# Given task A:
Please list every column name in the output schema of the PySpark duplicate-removal exercise.
# Given task B:
What app name does the PySpark duplicate-removal exercise give the Spark session?

# Selected text:
******

In [3]:
'''
Given a dataset containing user information with duplicate user_id values, write a PySpark query to remove duplicate rows while retaining the row with the latest created_date for each user_id. The result should contain the latest entry for each user.

Starter Code
Below is the starter code to create the input DataFrame:

from pyspark.sql import SparkSession
from pyspark.sql.types import StructType, StructField, IntegerType, StringType, DateType
from datetime import date

# Initialize Spark session
spark = SparkSession.builder \
    .appName("RemoveDuplicates") \
    .getOrCreate()

# Define schema
schema = StructType([
    StructField("user_id", IntegerType(), True),
    StructField("user_name", StringType(), True),
    StructField("created_date", DateType(), True),
    StructField("email", StringType(), True)
])

# Sample data
data = [
    (1, "Alice", date(2023, 5, 10), "alice@example.com"),
    (1, "Alice", date(2023, 6, 15), "alice_new@example.com"),
    (2, "Bob", date(2023, 7, 1), "bob@example.com"),
    (3, "Charlie", date(2023, 5, 20), "charlie@example.com"),
    (3, "Charlie", date(2023, 6, 25), "charlie_updated@example.com"),
    (4, "David", date(2023, 8, 5), "david@example.com")
]

# Create DataFrame
user_df = spark.createDataFrame(data, schema)
user_df.show()
Sample Output Schema and Example Table
Use display(df) to show the final DataFrame.

Output Schema:

Column	Type
user_id	Integer
user_name	String
created_date	Date
email	String
Example Output:

user_id	user_name	created_date	email
1	Alice	2023-06-15	alice_new@example.com
2	Bob	2023-07-01	bob@example.com
3	Charlie	2023-06-25	charlie_updated@example.com
4	David	2023-08-05	david@example.com
Explanation
The user_id column contains duplicate values.
The row with the most recent created_date for each user_id is retained.

******

# Dataset content:

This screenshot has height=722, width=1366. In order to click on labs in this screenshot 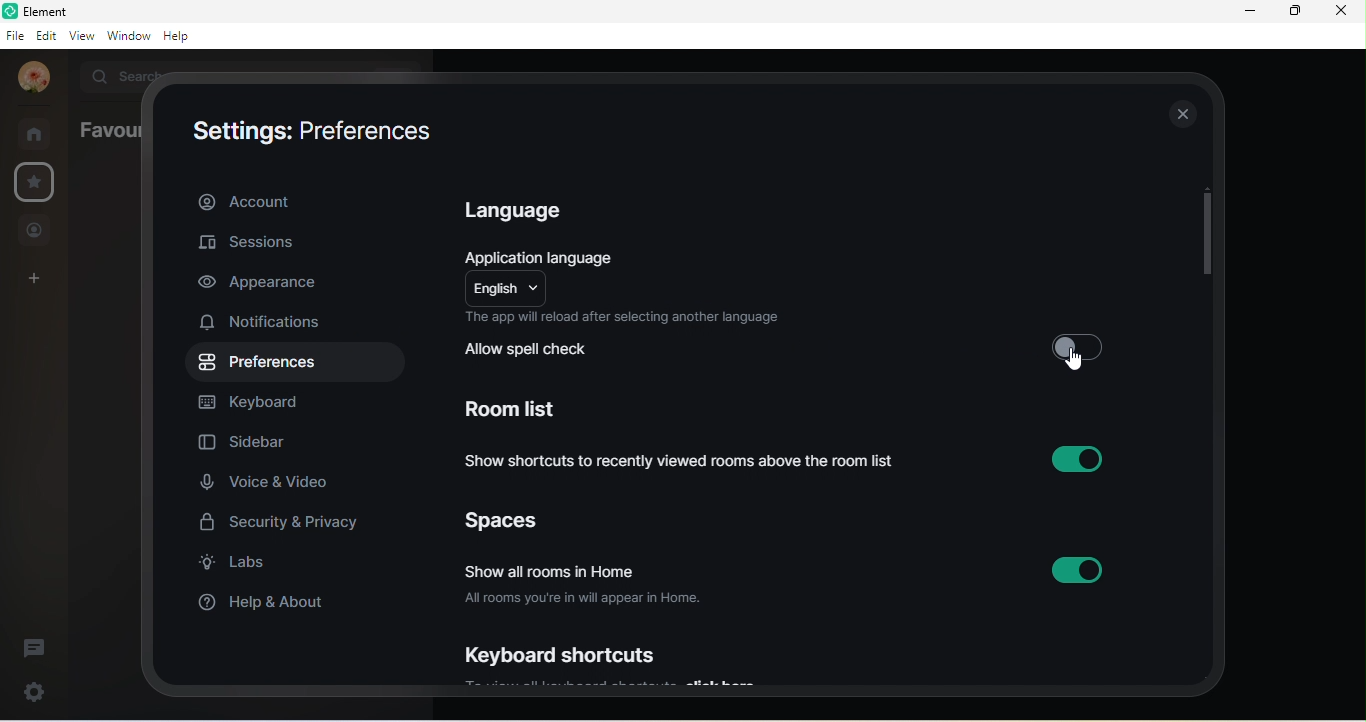, I will do `click(234, 562)`.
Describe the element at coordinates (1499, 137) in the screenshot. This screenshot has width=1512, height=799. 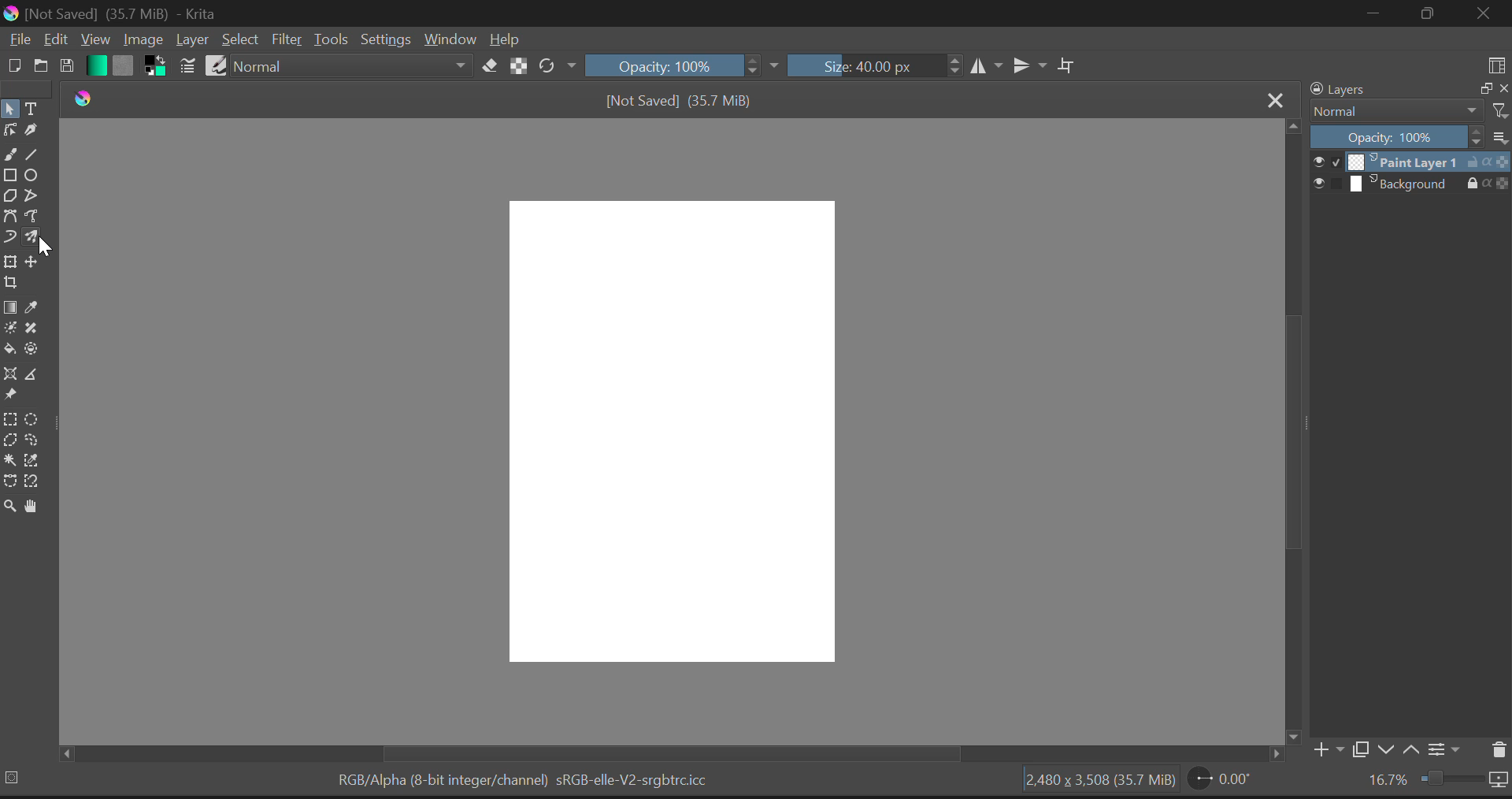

******

# Correct result A:
user_id, user_name, created_date, email

# Correct result B:
RemoveDuplicates